Vertió un poco más de gasolina en la botella, con mucho cuidado para que no se derramase fuera. Había puesto hojas de periódico sobre la mesa para proteger el barniz, y secaba con un trapo las gotas de combustible que resbalaban sobre el cristal troquelado y la etiqueta de Anís del Mono. La gasolina era sin plomo y de la mejor, 98 octanos, porque -lo había apuntado la Niña con muy buen juicio- no iban a pegarle fuego con cualquier cosa a una iglesia consagrada. Así que mandaron al Potro con una lata vacía de aceite de oliva Carbonell para traerse un litro de la gasolinera más cercana. Con un litro va que arde, había dicho muy serio don Ibrahim con la gravedad del especialista, adquirida -afirmaba- una vez que Ernesto Che Guevara le explicó, mientras tomaban mojitos en Santa Clara, cómo hacer un cóctel molotov. Que era un invento ruso de Carlos Marx.

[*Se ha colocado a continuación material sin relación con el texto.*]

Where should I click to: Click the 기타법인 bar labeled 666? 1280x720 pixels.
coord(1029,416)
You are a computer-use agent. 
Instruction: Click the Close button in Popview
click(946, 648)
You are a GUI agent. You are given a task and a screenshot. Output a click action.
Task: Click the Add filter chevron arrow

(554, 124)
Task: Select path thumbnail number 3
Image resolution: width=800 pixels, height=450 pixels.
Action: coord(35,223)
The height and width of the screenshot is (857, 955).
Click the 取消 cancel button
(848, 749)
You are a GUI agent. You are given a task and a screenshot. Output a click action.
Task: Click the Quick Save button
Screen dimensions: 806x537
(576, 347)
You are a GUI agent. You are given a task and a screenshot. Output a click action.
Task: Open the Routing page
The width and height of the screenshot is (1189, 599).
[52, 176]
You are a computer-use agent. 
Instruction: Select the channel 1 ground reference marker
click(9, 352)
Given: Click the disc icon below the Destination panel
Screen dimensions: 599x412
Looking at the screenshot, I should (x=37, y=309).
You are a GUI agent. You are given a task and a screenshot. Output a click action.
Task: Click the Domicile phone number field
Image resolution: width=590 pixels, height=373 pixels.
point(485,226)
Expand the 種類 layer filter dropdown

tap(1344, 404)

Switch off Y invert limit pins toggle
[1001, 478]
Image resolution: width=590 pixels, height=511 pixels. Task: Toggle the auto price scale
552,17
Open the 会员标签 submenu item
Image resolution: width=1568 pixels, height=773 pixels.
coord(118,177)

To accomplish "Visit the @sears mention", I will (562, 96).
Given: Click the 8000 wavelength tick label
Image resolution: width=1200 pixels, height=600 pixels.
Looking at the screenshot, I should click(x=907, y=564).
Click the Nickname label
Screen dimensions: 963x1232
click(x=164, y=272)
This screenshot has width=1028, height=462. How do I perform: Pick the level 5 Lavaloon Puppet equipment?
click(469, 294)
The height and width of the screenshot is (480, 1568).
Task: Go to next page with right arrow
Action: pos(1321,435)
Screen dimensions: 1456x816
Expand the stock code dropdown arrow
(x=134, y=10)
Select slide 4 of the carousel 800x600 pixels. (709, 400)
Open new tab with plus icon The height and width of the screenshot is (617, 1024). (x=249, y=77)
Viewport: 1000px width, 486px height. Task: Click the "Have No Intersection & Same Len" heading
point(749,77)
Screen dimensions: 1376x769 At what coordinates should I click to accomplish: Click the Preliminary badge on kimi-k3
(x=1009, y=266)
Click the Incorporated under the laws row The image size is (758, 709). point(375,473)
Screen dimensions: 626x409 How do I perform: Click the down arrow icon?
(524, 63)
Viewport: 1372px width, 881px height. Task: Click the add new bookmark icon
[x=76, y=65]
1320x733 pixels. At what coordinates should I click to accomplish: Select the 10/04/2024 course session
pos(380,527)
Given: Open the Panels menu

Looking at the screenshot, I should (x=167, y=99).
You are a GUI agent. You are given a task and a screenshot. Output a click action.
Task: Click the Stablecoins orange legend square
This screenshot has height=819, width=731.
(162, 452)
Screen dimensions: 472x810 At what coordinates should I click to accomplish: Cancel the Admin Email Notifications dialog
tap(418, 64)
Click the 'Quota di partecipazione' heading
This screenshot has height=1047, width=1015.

El líquido hizo una burbuja y cayó fuera del gollete. Don Ibrahim lo enjugó con el empapado pañuelo y puso éste en el cenicero que había sobre la mesa. La bomba incendiaria estaba destinada a funcionar con un mecanismo algo rudimentario pero eficaz, de cuya invención don Ibrahim estaba orgulloso: un trozo de vela fina, cerillas, un reloj despertador de cuerda, dos metros de hilo bramante, una botella que se cae. Y la ignición cuando los tres compadres estuviesen en un bar a la vista de todo el mundo, por aquello de cuidar al detalle la coartada. La madera de los bancos apilados contra el muro y las viejas vigas del techo harían el resto. No era necesario que la destrucción fuese total, había precisado Peregil al darles instrucciones para agilizar el tema. Bastaba con arruinar aquello un poco; aunque si todo el edificio se iba al carajo, mucho mejor. Pero sobre todo -los miraba inquieto, de uno en uno- que parezca un accidente.